🐇🌀 004 — Generalists, & etc.
The artifacts of the design process should be a collaborative, shared understanding of the problem and solution — not just design decisions captured as visual artifacts.
If you’re not doing research or talking to users to influence decisions — you are a production designer.
Designing for platforms is hard because you have to be simultaneously obsessed with multiple customers, and you must understand how to handle the complex dynamics of a multi-sided system.
On Being a Generalist
This theme popped up in a few places for me lately. First in Spencer Wrights fantastic manufacturing (yes) newsletter The Prepared. (I believe originally recommended by Robin Sloan?). He began his latest newsletter with his own thoughts on being a generalist:
As a generalist, I accept that there are pieces of my skillset which will fall through the cracks. Not everything I do needs to add up to anything in particular, and I don't expect everyone I meet to appreciate each of my interests.
And yet I strongly believe that what others might think of as extracurricular activities are actually integral parts of what I offer. I feel that the breadth of my experience has a multiplying effect on the value of each component part.
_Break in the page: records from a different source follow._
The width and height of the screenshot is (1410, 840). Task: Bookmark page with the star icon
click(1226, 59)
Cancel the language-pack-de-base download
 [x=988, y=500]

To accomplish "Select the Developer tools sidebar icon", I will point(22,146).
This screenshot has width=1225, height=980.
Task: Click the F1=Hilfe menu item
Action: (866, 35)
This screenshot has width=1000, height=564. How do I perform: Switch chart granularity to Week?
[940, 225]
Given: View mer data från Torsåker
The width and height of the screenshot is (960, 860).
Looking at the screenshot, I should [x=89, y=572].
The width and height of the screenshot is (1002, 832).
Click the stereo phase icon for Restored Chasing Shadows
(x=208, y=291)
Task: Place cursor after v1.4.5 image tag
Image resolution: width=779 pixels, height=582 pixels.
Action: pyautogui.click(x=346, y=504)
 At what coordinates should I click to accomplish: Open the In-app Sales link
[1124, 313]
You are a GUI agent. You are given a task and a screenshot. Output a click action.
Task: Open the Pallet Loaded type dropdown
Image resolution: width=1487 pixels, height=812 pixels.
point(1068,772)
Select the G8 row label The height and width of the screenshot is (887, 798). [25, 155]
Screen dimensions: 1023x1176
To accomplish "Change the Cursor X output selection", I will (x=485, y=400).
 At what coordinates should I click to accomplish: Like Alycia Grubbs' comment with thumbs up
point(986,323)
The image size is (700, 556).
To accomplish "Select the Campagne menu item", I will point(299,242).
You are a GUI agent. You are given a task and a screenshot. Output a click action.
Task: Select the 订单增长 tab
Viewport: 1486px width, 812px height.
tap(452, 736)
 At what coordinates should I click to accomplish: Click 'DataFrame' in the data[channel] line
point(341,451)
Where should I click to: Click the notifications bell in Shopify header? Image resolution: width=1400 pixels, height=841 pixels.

I have chosen not to specialize, and I consider my offering to be stronger as a result.
and/also Austin Kleon tweeted:
Finishing up @DavidEpstein’s RANGE and it’s both a validation of how I’ve chosen to go about my work and a kick in the pants to not get complacent, stretch out, and go down weird paths. (It’s also, as @RyanHoliday suggested, a parenting book in disguise.)
So I’ve just started reading Range , both because I’ve always considered myself more of a generalist and as we’ve started getting our kids involved in more extracurricular activities.
⚾🌆I finished Paul Goldberger’s Ballpark: Baseball in the American City very quickly — it’s a wonderful mix of things I’m things I’m deeply nerdy about — architecture, history, and baseball.
🥖🤖Sourdough by Robin Sloan — I’m a few years late getting to this, but it’s weird in just the right ways, with a very relatable character who leaves tech to become a baker (*with the help of a robot arm).
🌲↩️I’m also reading Nature Trail Development on Small Acreages from the University of Arkansas Press as I plan to build a trail through our little bit of woods this fall.